= Jakob Bernays =

German philologist and philosophical writer (1824–1881)

Jacob Bernays (11 September 1824 – 26 May 1881) was a German philologist and philosophical writer.

==Life==
Jacob Bernays was born in Hamburg to Jewish parents. His father, Isaac Bernays (1792–1849) was a man of wide culture and the first orthodox German rabbi to preach in the vernacular; his brother, Michael Bernays, was also a distinguished scholar.

Between 1844 and 1848, Bernays studied classical philology at the University of Bonn under Friedrich Gottlieb Welcker, Christian August Brandis, and Friedrich Wilhelm Ritschl, of whom Bernays became a favourite pupil.

In 1853, he accepted the chair of classical philology at the newly founded Jewish Theological Seminary of Breslau, where he formed a close friendship with Theodor Mommsen. In 1866, when Ritschl left Bonn for Leipzig, Bernays returned to his old university as extraordinary professor and chief librarian. He remained in Bonn until his death on 26 May 1881. Upon his death, he bequeathed his Hebrew library to the Jewish Theological Seminary of Breslau.

==Scholarship==
Bernays was most famous for his book Grundzüge der verlorenen Abhandlung des Aristoteles über Wirkung der Tragödie. His medical interpretation of catharsis greatly influenced Friedrich Nietzsche and Sigmund Freud.

Bernays was the first scholar to suggest that Aristotle's Protrepticus inspired Cicero to write the Hortensius.
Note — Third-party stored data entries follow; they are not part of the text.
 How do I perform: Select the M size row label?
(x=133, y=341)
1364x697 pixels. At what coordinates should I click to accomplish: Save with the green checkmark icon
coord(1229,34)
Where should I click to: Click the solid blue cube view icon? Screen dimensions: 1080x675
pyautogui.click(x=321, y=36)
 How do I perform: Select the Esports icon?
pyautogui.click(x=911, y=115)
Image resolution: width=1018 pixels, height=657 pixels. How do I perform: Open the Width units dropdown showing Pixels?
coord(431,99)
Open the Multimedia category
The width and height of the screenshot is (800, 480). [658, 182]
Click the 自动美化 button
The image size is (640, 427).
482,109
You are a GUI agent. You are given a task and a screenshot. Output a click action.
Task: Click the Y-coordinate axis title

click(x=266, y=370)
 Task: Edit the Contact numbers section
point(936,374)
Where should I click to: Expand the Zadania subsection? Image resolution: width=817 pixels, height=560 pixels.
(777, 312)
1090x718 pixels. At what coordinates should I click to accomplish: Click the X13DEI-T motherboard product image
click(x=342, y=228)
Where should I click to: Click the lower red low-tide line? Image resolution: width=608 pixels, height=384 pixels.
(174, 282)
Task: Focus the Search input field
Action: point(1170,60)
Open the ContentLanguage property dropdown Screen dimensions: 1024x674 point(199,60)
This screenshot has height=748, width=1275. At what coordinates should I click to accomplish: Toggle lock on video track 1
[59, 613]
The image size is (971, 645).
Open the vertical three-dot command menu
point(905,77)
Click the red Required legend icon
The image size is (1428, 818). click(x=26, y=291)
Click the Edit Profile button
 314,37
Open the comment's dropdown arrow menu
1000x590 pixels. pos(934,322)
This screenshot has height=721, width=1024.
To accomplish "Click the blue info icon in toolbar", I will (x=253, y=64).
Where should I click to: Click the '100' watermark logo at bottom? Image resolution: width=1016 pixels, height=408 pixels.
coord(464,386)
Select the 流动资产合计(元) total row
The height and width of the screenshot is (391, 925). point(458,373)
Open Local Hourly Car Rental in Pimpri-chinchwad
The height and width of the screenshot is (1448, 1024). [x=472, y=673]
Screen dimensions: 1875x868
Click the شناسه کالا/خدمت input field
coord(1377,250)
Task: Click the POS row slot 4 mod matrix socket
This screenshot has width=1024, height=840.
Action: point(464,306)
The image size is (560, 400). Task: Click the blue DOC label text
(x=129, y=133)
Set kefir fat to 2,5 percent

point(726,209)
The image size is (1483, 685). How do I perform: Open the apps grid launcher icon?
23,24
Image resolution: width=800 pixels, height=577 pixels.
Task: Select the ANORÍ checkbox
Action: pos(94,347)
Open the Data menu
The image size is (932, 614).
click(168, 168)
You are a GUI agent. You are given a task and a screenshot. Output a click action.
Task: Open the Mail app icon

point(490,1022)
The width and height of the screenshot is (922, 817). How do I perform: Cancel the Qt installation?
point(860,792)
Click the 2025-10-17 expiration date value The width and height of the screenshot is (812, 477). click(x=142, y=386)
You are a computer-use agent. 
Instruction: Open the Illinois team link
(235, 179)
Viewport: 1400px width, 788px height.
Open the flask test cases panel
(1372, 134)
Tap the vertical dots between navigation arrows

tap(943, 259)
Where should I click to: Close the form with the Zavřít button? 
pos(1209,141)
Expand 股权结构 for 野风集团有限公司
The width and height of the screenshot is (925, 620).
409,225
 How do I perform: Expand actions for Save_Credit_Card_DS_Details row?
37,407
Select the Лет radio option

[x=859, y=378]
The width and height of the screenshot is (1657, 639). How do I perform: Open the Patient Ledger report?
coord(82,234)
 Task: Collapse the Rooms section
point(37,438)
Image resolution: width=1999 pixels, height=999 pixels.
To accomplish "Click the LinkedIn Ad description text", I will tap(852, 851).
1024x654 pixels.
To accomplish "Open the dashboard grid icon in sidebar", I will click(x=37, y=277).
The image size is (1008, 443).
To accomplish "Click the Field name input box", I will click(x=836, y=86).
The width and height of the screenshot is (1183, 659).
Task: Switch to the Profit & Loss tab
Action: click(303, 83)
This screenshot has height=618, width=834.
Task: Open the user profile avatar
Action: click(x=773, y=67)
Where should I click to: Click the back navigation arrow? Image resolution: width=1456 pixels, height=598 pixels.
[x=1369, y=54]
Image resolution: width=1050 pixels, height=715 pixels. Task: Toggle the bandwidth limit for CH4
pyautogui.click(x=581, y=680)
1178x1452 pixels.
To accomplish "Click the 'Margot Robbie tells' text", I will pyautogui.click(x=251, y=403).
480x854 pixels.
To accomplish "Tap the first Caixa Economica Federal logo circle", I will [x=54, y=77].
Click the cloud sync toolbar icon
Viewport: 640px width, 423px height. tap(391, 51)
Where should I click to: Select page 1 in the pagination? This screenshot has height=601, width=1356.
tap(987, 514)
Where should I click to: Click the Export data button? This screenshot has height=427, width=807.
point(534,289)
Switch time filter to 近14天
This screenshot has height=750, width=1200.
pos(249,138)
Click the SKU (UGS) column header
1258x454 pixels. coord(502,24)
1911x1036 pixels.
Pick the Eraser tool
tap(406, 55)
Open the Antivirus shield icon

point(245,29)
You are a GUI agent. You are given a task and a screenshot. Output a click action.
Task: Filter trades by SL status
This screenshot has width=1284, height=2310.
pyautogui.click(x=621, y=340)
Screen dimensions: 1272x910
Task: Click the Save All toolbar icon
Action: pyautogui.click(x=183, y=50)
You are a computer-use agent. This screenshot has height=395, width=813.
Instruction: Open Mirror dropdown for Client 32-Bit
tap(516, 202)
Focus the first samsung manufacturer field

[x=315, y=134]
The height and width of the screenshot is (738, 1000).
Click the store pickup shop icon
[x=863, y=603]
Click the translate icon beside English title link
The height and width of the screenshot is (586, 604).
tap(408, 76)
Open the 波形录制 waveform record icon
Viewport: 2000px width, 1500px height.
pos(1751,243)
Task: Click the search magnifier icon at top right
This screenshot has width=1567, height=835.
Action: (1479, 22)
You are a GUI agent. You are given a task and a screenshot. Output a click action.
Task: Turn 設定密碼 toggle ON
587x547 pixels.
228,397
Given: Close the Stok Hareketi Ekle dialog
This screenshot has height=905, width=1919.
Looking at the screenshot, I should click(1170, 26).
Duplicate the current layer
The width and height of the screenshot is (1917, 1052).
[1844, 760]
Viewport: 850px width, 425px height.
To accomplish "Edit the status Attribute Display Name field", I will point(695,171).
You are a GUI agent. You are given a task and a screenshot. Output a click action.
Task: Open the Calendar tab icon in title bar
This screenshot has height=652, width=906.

He further suggested that the Hortensius should be used as the base by which the Protrepticus could be reconstructed.

==Works==
His chief works, which deal mainly with the Greek philosophers, are:
- Joseph Justus Scaliger (1855)
- Über das Phokylidische Gesicht (1856)
- Grundzüge der verlorenen Abhandlung des Aristoteles über Wirkung der Tragödie (1857)
- Über die Chronik des Sulpicius Severus (1861)
- Die Dialoge des Aristoteles im Verhältniss zu seinen übrigen Werken (1863)
- Theophrastos' Schrift über Frömmigkeit (1866)
- Die Heraklitischen Briefe (1869)
- Lucian und die Kyniker (1879)
- Zwei Abhandlungen über die Aristotelische Theorie des Dramas (1880).

The last of these was a republication of his Grundzüge der verlorenen Abhandlungen des Aristoteles über die Wirkung der Tragödie (1857), which aroused considerable controversy.